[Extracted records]
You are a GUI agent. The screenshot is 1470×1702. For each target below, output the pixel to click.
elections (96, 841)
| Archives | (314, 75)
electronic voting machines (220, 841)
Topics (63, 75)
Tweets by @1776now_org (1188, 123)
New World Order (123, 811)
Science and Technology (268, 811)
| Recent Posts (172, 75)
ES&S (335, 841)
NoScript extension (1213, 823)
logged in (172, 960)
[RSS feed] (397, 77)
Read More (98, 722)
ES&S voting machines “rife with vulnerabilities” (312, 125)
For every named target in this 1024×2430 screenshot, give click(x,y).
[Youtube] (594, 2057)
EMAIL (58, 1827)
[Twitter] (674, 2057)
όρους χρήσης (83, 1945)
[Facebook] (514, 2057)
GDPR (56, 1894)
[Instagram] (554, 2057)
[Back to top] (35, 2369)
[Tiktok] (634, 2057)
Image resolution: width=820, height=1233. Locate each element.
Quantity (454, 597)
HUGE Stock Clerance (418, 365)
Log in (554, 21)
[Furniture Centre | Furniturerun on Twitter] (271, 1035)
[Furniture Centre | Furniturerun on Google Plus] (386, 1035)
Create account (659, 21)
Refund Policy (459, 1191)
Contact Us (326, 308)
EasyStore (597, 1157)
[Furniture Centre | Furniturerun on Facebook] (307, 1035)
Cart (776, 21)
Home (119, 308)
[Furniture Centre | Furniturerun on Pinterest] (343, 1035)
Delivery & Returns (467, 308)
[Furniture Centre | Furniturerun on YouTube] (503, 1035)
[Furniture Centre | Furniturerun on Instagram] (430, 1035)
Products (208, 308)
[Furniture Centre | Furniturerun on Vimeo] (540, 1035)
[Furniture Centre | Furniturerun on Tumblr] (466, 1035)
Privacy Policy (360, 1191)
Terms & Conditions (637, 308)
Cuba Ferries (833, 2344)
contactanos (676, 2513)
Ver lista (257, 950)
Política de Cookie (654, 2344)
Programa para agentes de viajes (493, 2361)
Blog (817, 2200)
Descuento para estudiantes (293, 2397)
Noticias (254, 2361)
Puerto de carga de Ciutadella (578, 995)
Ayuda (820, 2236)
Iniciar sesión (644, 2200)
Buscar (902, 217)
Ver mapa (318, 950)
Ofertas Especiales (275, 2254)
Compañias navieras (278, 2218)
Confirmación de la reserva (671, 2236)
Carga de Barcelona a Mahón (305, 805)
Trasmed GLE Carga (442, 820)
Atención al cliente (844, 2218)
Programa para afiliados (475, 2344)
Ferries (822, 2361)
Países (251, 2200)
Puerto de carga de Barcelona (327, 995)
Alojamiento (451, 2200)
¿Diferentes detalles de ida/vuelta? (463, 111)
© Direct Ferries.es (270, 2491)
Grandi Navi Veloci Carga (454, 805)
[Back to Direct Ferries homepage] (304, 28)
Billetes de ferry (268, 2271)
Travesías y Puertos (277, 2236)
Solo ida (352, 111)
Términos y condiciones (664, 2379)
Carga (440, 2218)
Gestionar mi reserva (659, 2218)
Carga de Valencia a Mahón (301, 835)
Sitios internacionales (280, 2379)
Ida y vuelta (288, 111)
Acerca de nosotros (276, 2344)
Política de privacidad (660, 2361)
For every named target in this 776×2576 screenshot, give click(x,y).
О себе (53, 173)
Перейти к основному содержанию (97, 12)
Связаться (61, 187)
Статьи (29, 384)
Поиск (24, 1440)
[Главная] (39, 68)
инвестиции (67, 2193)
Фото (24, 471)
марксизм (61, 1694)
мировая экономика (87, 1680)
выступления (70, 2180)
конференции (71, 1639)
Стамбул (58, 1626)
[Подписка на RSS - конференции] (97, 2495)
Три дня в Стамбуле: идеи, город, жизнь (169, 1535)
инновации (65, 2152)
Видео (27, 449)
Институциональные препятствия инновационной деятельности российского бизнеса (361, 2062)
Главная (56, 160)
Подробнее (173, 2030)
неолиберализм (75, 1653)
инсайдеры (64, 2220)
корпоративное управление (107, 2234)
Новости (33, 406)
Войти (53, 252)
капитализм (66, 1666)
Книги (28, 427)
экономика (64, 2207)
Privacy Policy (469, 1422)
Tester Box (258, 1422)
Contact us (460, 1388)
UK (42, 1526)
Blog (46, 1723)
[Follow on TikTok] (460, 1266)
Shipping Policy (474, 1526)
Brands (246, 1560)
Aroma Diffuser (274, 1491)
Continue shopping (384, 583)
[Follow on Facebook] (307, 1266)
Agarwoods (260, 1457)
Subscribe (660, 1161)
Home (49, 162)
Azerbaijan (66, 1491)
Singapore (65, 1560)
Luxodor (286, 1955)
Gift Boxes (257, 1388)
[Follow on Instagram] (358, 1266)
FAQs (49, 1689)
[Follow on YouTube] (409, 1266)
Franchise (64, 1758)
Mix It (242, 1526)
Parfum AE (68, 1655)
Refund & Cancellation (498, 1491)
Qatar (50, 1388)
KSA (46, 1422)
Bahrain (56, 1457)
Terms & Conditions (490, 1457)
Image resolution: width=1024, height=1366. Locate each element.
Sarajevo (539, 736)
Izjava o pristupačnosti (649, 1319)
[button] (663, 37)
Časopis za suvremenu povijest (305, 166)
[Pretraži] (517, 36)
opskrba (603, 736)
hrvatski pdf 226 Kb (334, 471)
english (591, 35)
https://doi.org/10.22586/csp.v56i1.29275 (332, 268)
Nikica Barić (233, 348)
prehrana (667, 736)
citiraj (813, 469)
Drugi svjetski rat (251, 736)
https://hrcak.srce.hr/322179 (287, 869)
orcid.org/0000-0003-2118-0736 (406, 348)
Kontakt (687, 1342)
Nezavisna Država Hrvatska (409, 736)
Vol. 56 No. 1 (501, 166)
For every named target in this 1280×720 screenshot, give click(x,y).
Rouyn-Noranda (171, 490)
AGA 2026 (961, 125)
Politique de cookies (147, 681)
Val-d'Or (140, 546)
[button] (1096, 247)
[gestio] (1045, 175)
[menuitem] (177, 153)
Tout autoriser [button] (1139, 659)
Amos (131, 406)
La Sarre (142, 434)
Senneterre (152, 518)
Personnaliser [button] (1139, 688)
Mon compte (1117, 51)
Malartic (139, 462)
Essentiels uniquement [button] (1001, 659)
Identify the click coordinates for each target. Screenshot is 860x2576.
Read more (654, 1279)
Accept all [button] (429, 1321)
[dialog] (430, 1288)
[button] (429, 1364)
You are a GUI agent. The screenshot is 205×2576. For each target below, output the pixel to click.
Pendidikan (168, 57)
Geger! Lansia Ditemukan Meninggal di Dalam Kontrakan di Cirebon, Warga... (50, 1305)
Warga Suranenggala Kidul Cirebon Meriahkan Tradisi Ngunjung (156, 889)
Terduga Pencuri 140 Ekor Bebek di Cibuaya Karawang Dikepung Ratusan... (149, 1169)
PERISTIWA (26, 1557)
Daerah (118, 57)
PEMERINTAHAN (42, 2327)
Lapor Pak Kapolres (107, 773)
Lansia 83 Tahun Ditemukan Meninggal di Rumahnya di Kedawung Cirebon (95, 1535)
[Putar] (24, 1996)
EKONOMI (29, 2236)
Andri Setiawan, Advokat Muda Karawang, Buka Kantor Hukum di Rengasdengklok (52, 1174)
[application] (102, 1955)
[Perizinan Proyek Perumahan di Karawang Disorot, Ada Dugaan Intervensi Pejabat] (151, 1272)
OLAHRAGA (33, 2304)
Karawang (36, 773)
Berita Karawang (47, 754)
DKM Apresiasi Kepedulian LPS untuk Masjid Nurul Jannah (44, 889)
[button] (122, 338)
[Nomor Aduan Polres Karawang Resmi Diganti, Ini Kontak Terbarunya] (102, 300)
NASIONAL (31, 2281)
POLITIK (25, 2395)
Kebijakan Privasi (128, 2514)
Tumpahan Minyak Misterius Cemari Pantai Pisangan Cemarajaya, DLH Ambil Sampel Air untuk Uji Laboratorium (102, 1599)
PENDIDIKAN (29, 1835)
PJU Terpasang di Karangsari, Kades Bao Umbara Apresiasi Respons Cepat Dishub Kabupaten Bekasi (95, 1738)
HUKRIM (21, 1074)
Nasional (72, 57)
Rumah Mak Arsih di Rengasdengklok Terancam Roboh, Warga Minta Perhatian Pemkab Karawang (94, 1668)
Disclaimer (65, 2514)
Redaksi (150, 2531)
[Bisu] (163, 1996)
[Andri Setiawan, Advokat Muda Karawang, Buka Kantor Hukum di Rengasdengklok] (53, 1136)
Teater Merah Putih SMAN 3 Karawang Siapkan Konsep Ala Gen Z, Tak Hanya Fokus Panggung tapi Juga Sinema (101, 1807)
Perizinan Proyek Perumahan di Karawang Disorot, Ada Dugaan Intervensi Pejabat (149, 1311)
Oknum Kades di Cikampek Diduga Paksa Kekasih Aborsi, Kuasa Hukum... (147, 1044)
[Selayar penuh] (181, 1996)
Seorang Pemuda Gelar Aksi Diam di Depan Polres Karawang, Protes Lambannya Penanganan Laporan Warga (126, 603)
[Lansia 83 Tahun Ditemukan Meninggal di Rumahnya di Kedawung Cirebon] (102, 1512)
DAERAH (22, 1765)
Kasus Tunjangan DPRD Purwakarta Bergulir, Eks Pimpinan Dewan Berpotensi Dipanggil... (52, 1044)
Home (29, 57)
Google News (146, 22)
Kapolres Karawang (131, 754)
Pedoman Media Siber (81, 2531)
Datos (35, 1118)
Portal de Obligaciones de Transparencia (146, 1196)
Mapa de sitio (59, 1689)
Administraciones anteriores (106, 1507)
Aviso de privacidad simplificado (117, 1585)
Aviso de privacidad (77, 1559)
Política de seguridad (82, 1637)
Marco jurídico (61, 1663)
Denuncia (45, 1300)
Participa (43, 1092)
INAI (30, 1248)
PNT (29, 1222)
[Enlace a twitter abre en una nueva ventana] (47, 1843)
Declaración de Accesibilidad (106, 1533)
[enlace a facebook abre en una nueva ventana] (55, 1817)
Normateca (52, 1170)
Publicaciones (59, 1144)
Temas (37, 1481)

### EXERCISE REQUIREMENTS
Take the records above and return, word for word, only the lines that fall from the line with "NoScript extension (1213, 823)" to the line with "Privacy Policy (360, 1191)", both of them included.

### ANSWER TO THIS PROBLEM
NoScript extension (1213, 823)
logged in (172, 960)
[RSS feed] (397, 77)
Read More (98, 722)
ES&S voting machines “rife with vulnerabilities” (312, 125)
For every named target in this 1024×2430 screenshot, give click(x,y).
[Youtube] (594, 2057)
EMAIL (58, 1827)
[Twitter] (674, 2057)
όρους χρήσης (83, 1945)
[Facebook] (514, 2057)
GDPR (56, 1894)
[Instagram] (554, 2057)
[Back to top] (35, 2369)
[Tiktok] (634, 2057)
Image resolution: width=820, height=1233. Locate each element.
Quantity (454, 597)
HUGE Stock Clerance (418, 365)
Log in (554, 21)
[Furniture Centre | Furniturerun on Twitter] (271, 1035)
[Furniture Centre | Furniturerun on Google Plus] (386, 1035)
Create account (659, 21)
Refund Policy (459, 1191)
Contact Us (326, 308)
EasyStore (597, 1157)
[Furniture Centre | Furniturerun on Facebook] (307, 1035)
Cart (776, 21)
Home (119, 308)
[Furniture Centre | Furniturerun on Pinterest] (343, 1035)
Delivery & Returns (467, 308)
[Furniture Centre | Furniturerun on YouTube] (503, 1035)
[Furniture Centre | Furniturerun on Instagram] (430, 1035)
Products (208, 308)
[Furniture Centre | Furniturerun on Vimeo] (540, 1035)
[Furniture Centre | Furniturerun on Tumblr] (466, 1035)
Privacy Policy (360, 1191)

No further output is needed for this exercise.